§ Problem statement: Find each line of the material below that contains the word "size" and copy those lines out in full.

§ Records for the task:
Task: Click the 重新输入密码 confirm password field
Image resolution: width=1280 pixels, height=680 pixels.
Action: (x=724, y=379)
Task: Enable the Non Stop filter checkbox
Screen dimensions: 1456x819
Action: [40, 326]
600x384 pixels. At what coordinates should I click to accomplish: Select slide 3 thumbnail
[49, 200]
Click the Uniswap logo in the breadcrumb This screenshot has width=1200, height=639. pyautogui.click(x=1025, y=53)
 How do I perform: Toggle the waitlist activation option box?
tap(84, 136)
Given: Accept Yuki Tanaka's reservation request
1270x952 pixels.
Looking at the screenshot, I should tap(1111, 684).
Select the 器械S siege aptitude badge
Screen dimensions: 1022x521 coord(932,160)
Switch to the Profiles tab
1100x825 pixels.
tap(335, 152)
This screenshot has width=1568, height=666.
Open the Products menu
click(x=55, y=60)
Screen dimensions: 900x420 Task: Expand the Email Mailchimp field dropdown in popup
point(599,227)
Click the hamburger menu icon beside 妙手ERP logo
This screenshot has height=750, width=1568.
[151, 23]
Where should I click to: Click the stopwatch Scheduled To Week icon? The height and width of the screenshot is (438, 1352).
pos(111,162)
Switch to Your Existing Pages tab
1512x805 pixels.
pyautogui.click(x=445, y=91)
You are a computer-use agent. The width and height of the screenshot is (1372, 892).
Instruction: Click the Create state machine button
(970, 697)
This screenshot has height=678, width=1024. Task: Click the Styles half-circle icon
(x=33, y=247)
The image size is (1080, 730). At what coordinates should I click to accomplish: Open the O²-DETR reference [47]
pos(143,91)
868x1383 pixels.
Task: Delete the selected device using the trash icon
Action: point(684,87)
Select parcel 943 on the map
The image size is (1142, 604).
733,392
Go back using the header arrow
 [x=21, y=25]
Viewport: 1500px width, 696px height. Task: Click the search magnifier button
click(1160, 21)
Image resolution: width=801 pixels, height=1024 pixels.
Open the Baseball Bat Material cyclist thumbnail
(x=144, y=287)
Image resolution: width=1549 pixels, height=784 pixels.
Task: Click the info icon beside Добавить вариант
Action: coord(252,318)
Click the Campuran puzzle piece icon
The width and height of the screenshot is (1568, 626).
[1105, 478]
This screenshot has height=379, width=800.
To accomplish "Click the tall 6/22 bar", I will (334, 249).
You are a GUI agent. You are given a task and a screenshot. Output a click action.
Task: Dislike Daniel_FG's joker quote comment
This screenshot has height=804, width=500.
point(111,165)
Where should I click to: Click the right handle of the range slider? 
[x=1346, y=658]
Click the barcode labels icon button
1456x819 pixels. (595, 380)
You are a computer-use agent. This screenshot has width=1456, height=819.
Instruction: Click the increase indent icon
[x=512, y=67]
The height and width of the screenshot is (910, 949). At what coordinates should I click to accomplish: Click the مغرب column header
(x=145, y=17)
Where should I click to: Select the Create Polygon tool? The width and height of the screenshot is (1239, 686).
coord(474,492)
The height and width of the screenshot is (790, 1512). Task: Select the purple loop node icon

§ Response to this exercise:
The image size is (1080, 730). At what coordinates should I click to accomplish: Open the O²-DETR reference [47]
The image size is (1142, 604).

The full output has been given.